Entries supplied:
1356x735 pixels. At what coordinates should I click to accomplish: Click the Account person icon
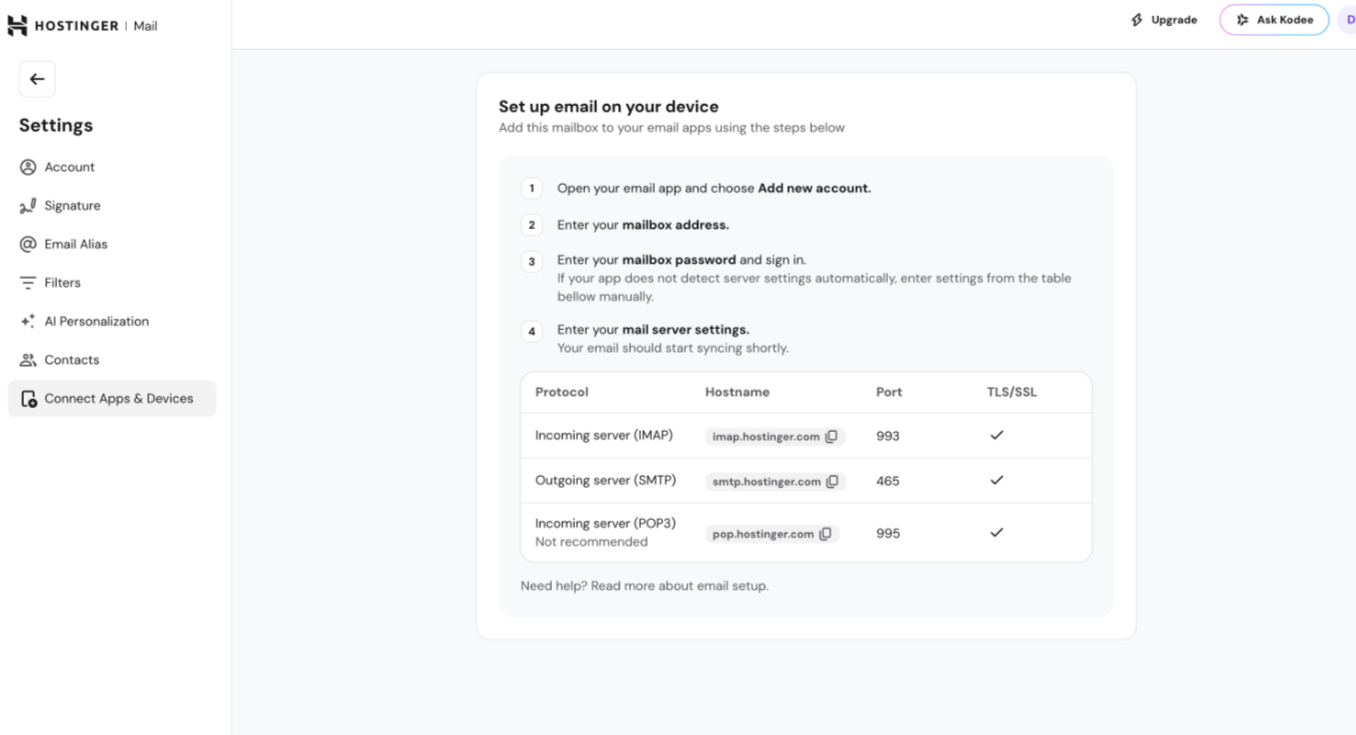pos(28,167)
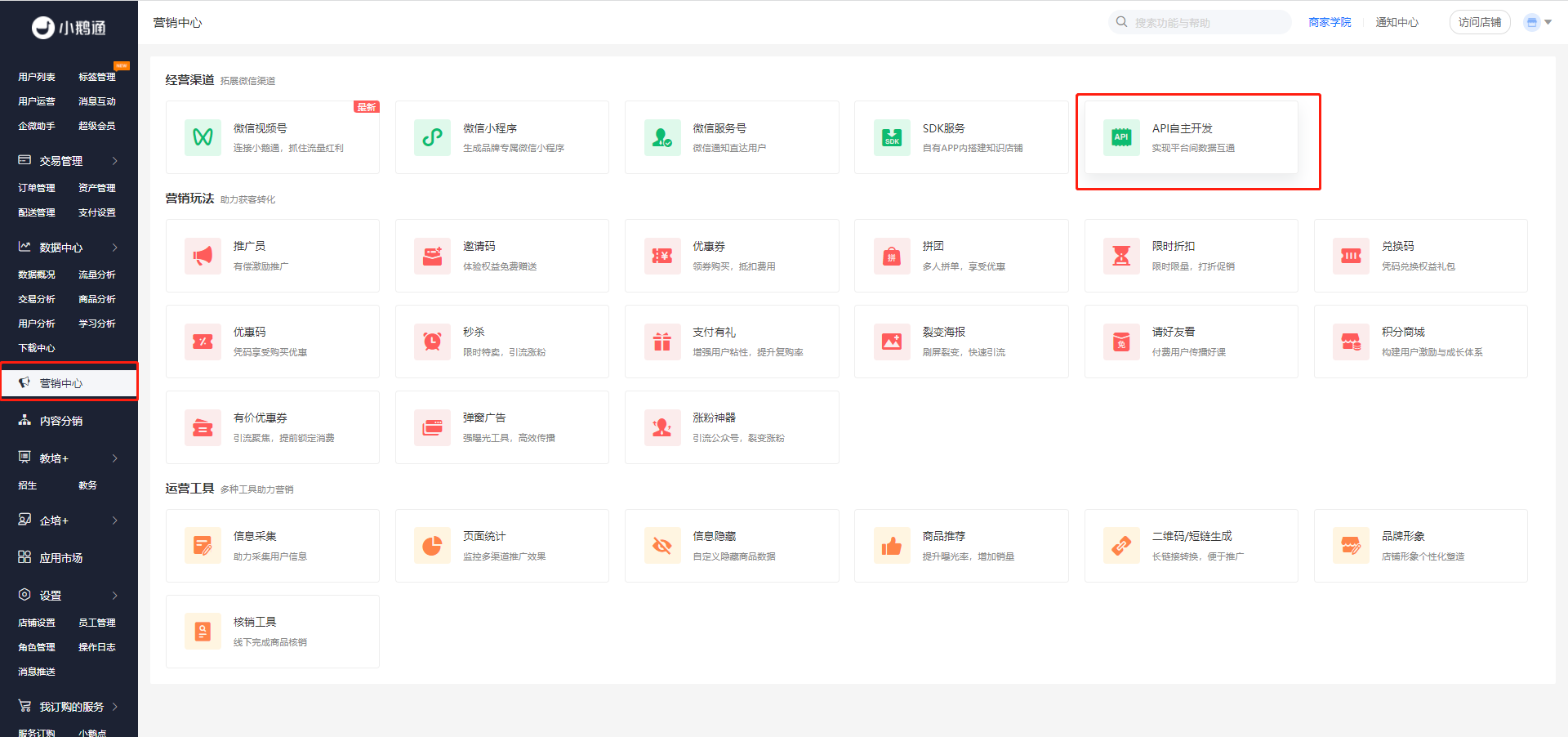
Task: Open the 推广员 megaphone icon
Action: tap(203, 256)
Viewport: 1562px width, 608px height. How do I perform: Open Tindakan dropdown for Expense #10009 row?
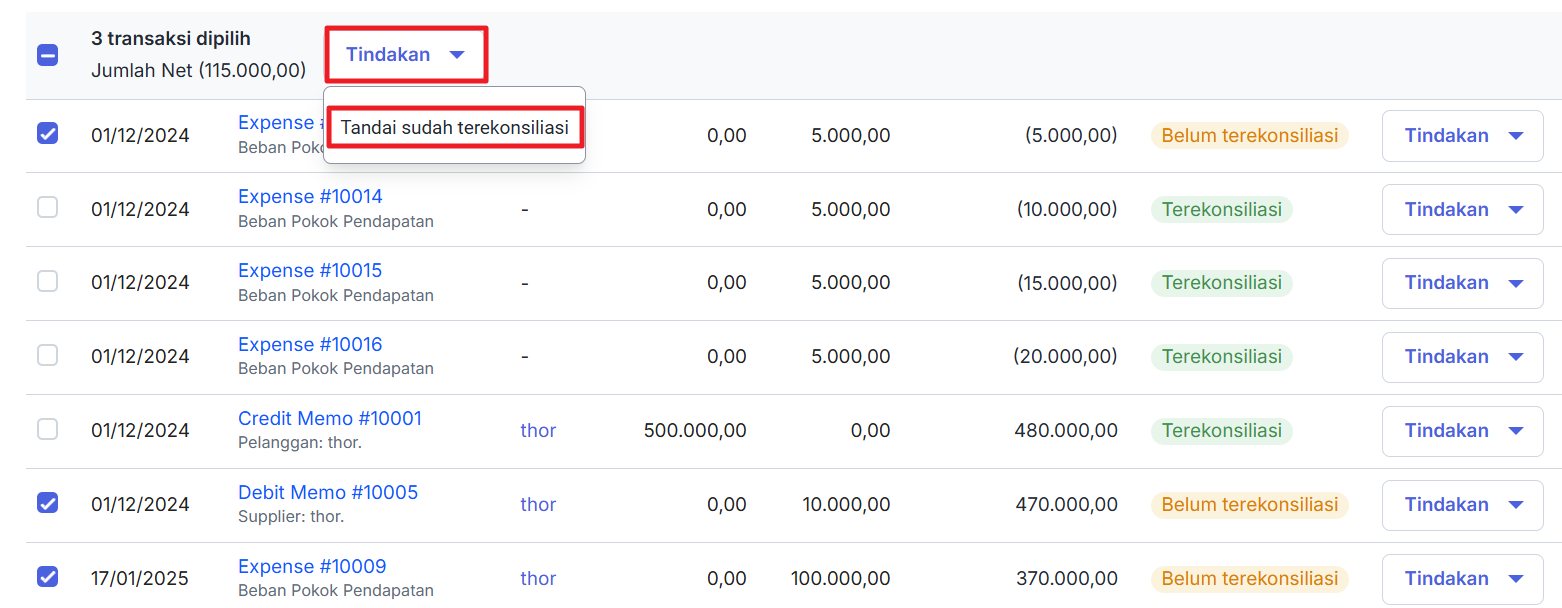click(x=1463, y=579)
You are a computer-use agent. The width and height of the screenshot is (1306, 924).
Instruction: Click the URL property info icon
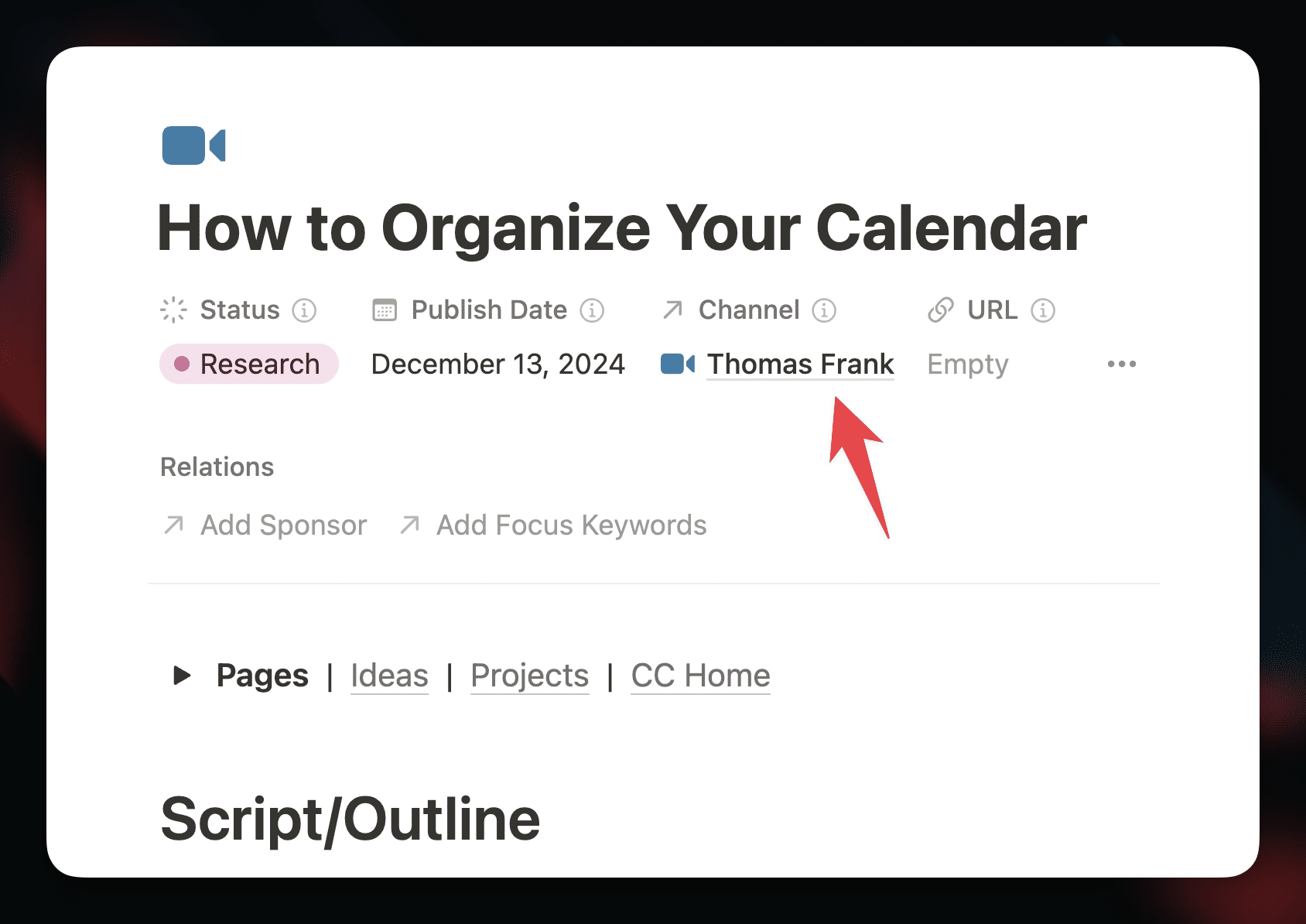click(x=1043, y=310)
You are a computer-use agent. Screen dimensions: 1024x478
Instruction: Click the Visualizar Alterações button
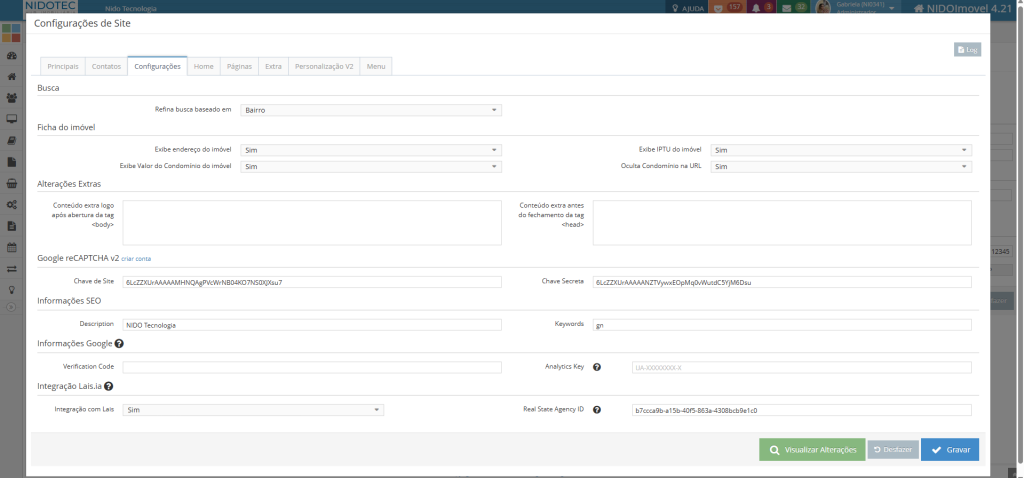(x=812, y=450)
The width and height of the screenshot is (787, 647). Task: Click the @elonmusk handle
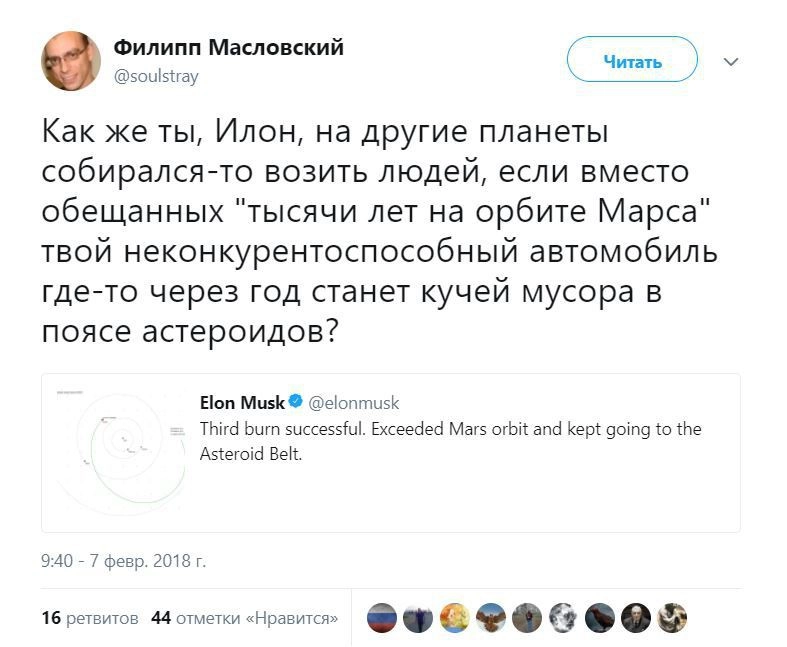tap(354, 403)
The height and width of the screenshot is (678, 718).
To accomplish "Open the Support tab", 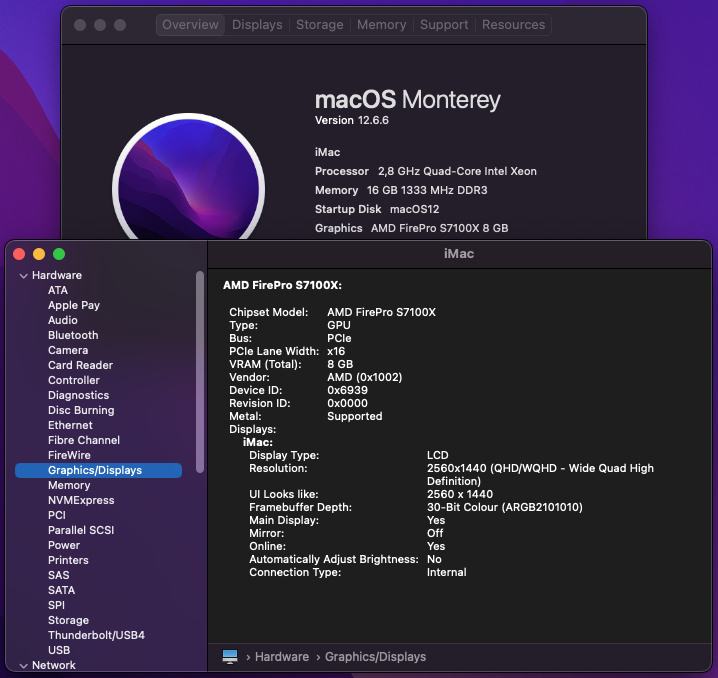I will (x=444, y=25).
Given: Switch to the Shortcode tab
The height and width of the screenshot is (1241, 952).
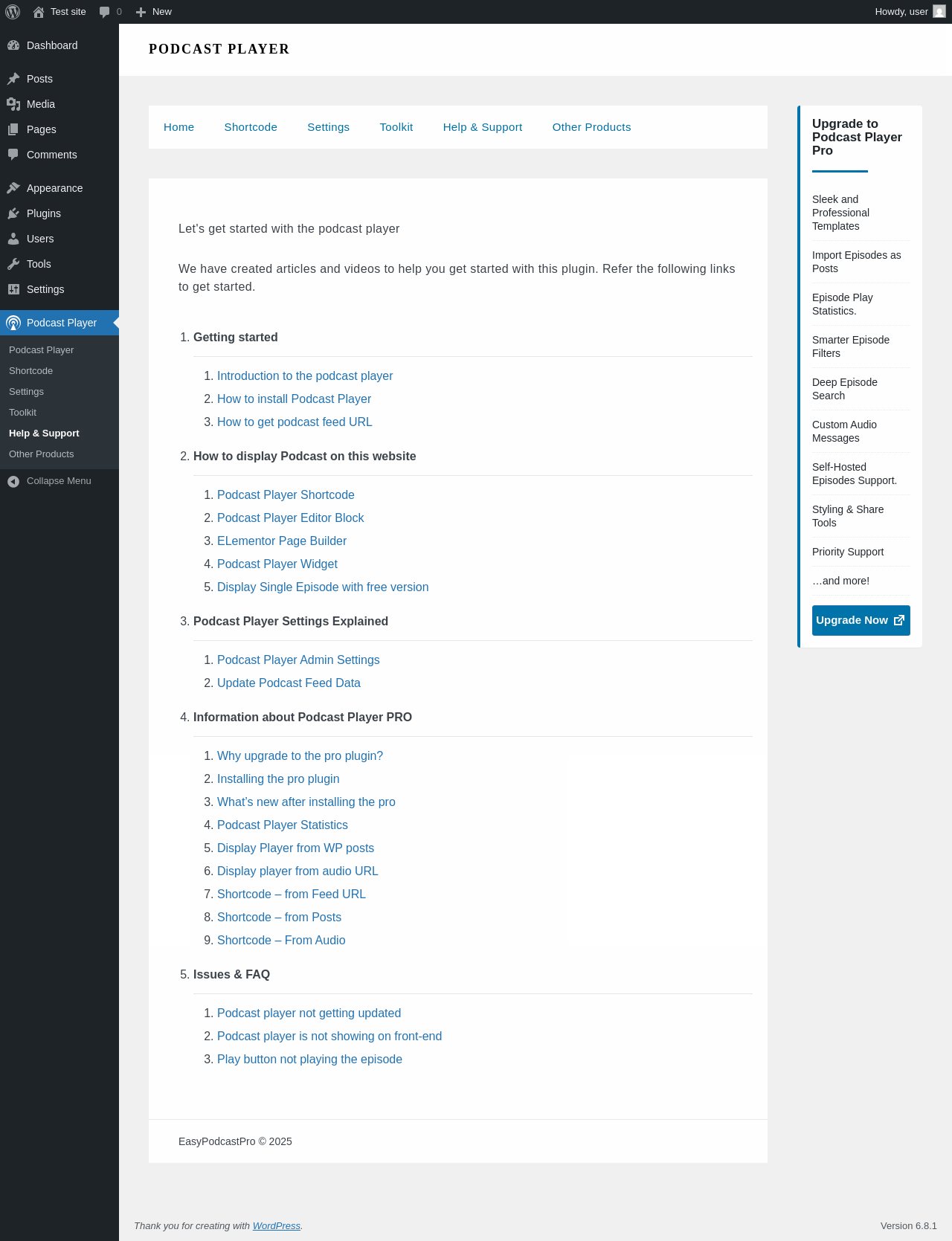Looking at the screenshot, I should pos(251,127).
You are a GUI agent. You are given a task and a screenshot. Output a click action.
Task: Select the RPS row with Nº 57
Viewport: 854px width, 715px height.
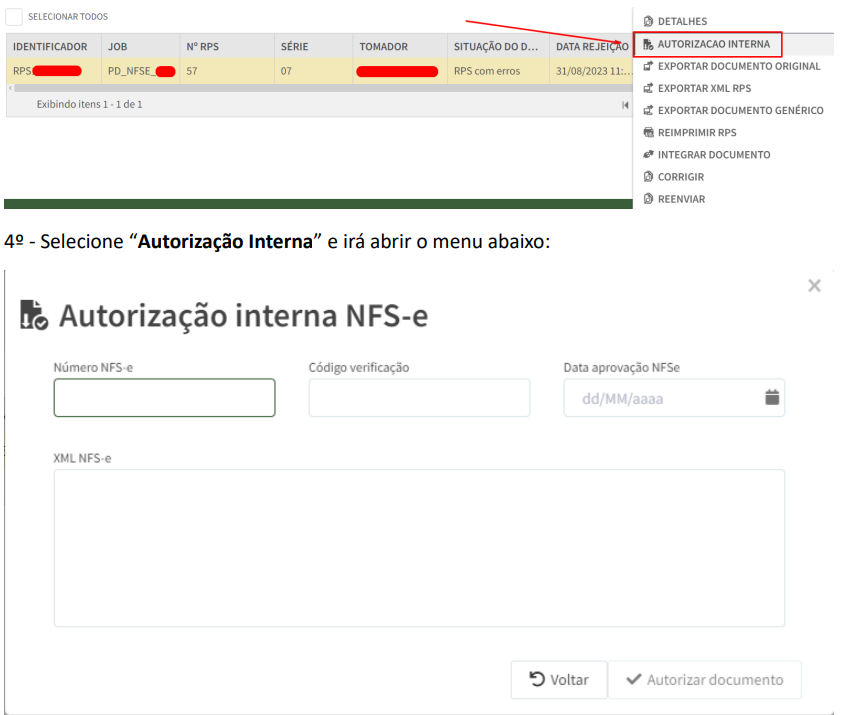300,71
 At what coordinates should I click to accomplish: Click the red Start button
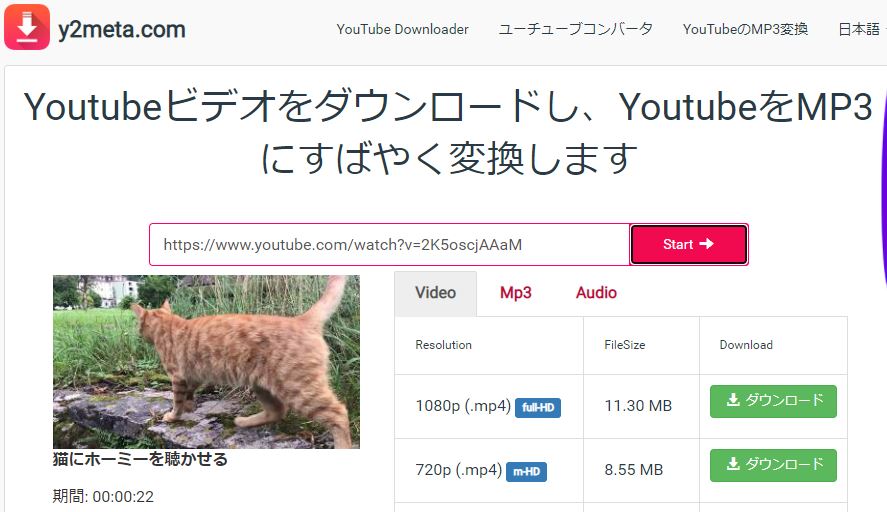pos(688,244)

Exercise goal: Report only how many lines of the listing hold the word "agent".

Answer for this exercise: 3